# Material shown
"""

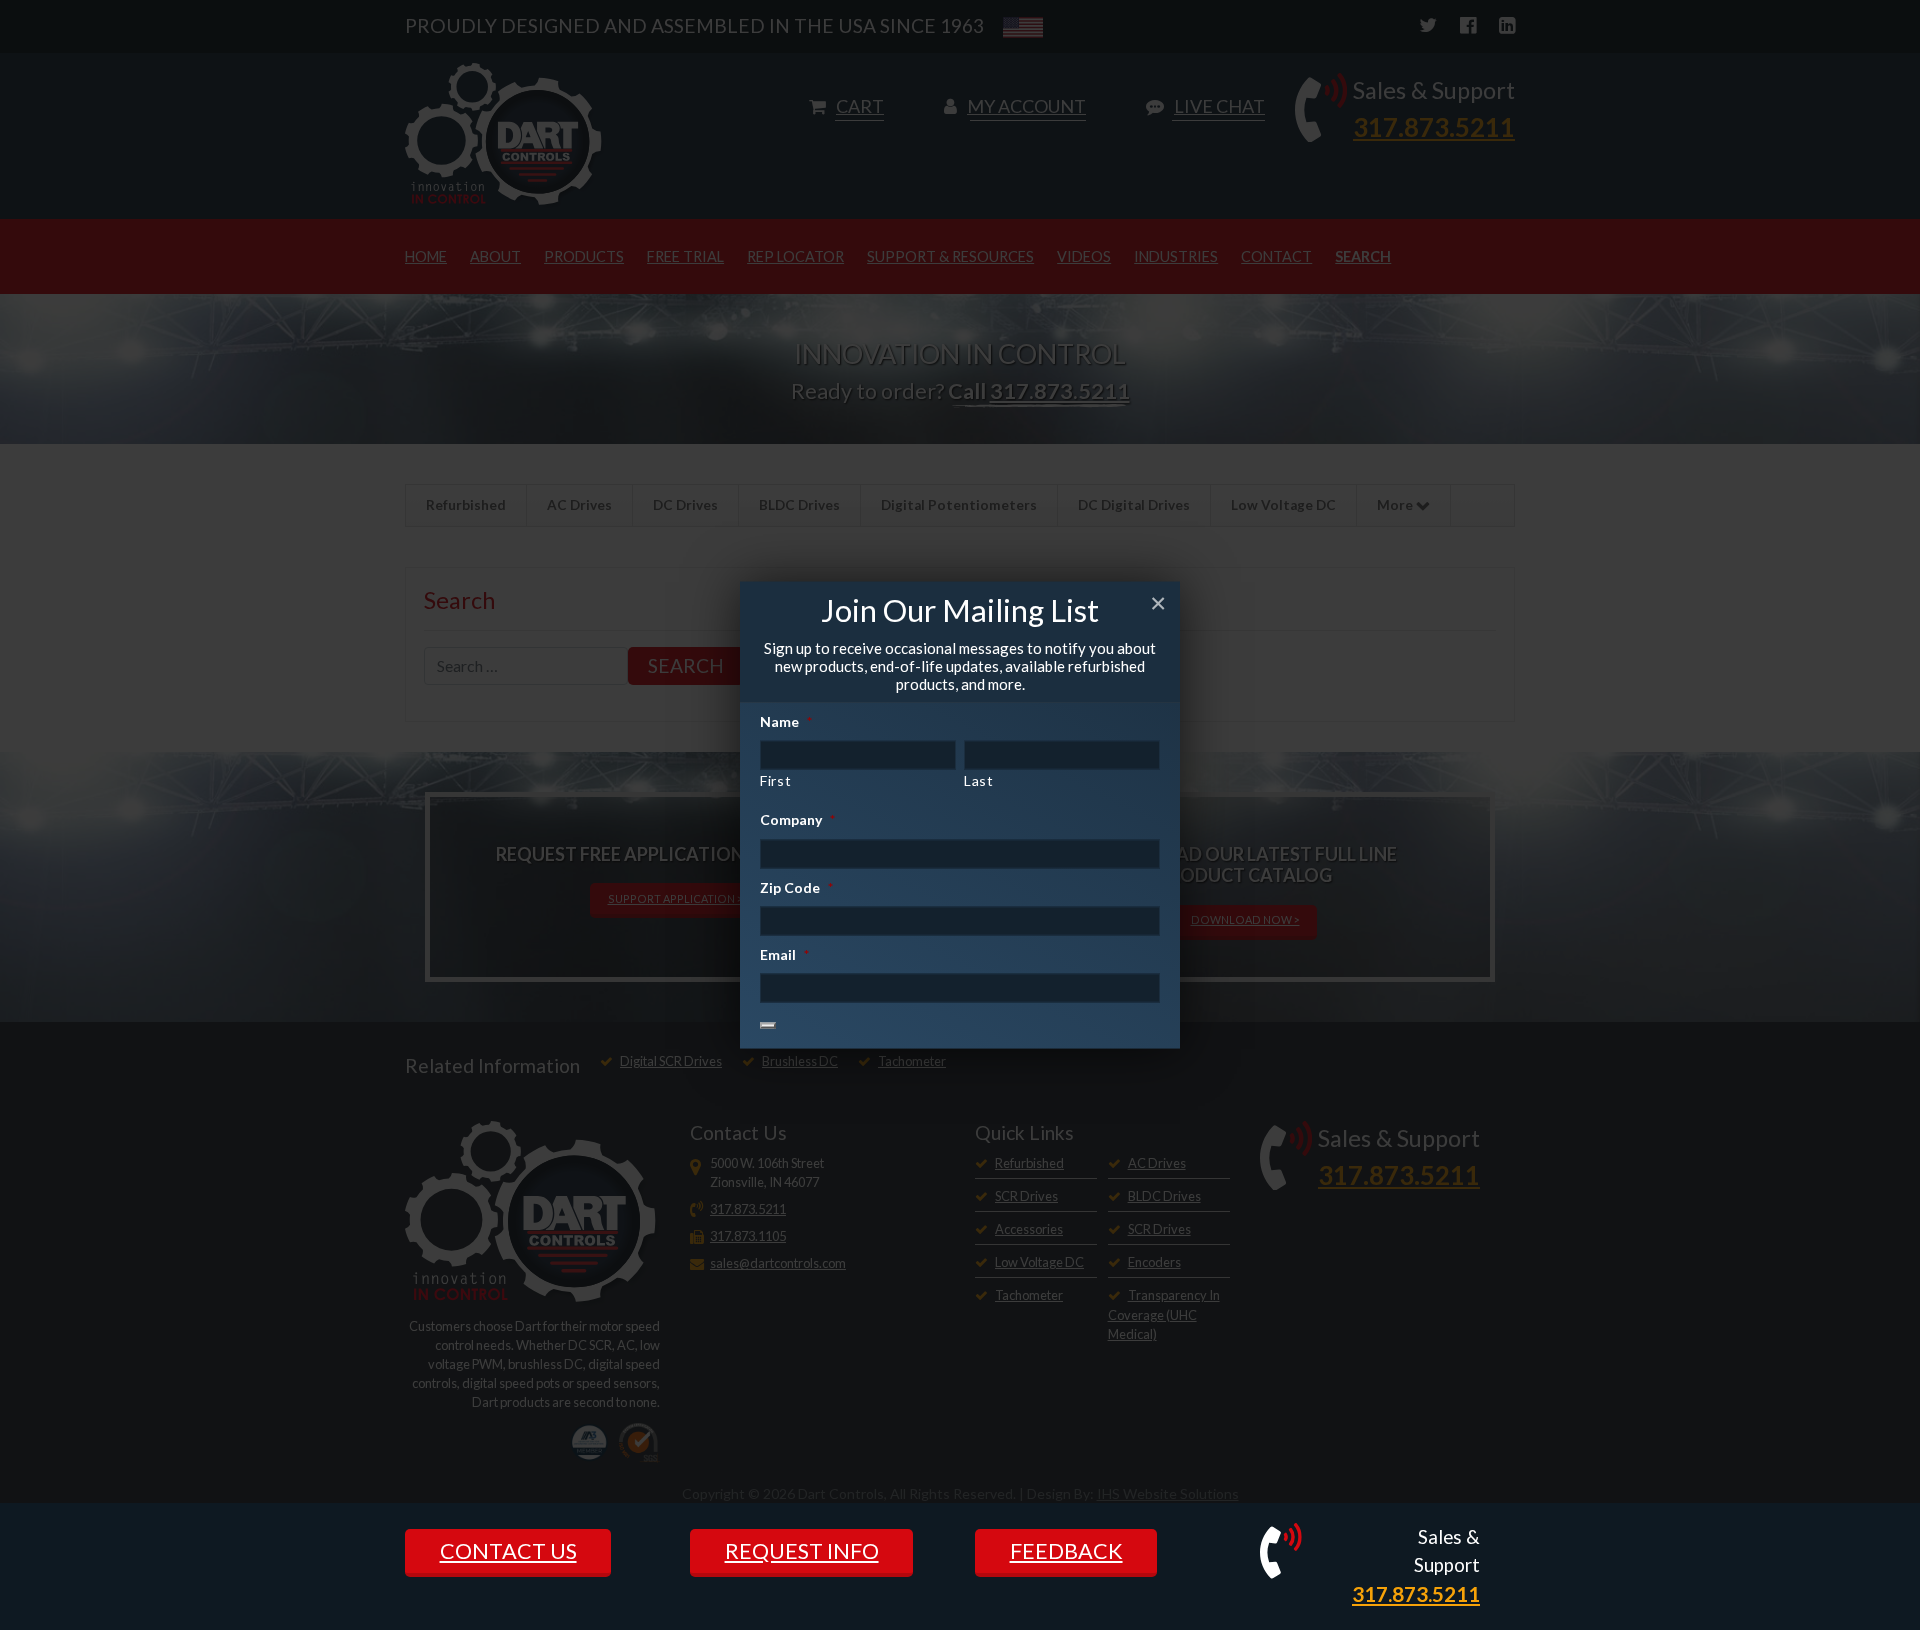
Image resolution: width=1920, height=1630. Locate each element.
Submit (768, 1025)
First (775, 780)
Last (979, 780)
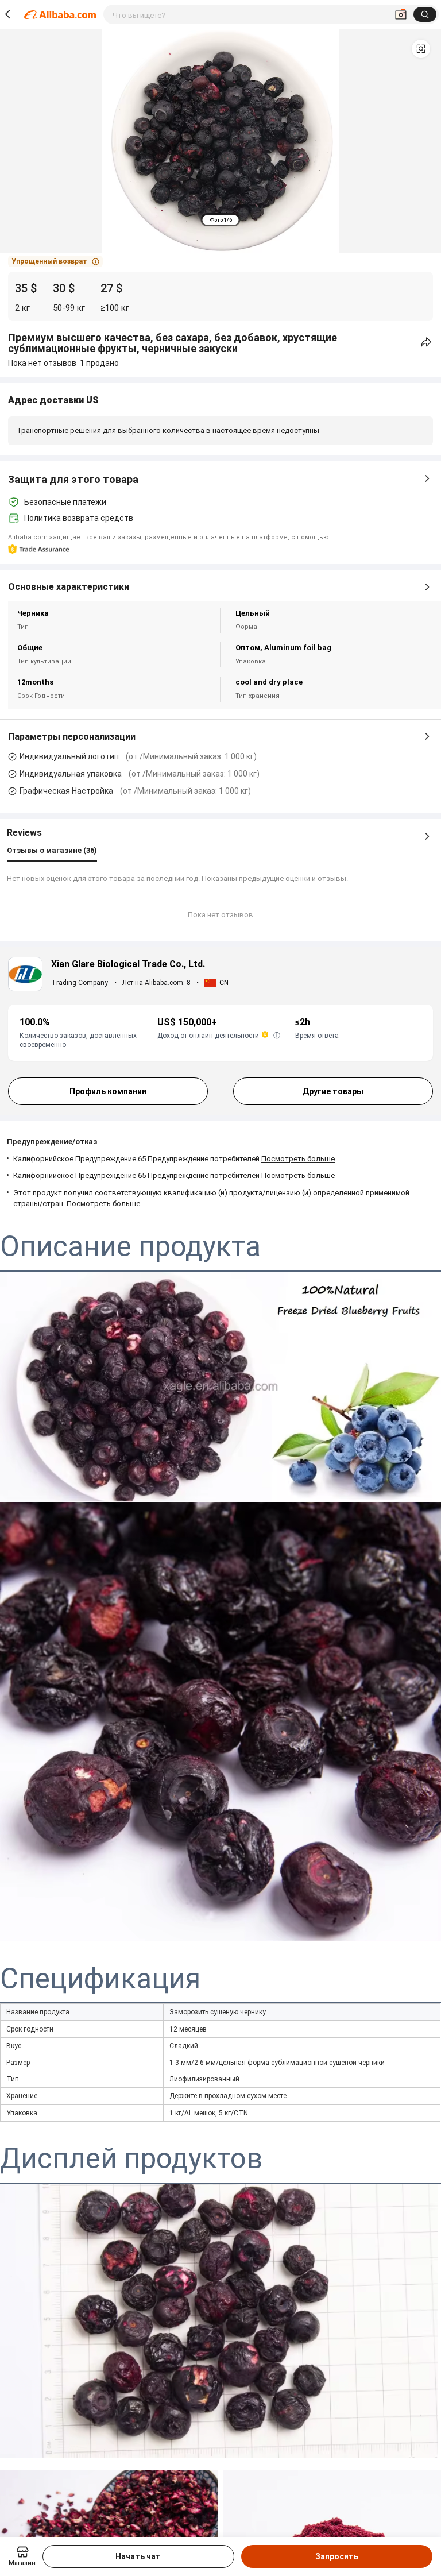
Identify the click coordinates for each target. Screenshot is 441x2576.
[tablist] (221, 219)
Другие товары (333, 1091)
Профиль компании (107, 1091)
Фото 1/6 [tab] (221, 220)
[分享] (426, 342)
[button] (421, 49)
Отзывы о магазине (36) (52, 850)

"""

# Task
Whenever a line in the listing above includes the word "each", return that line.

# Result
Image resolution: width=1920, height=1630. Locate each element.
Identify the click coordinates for each target. Screenshot is 441x2576.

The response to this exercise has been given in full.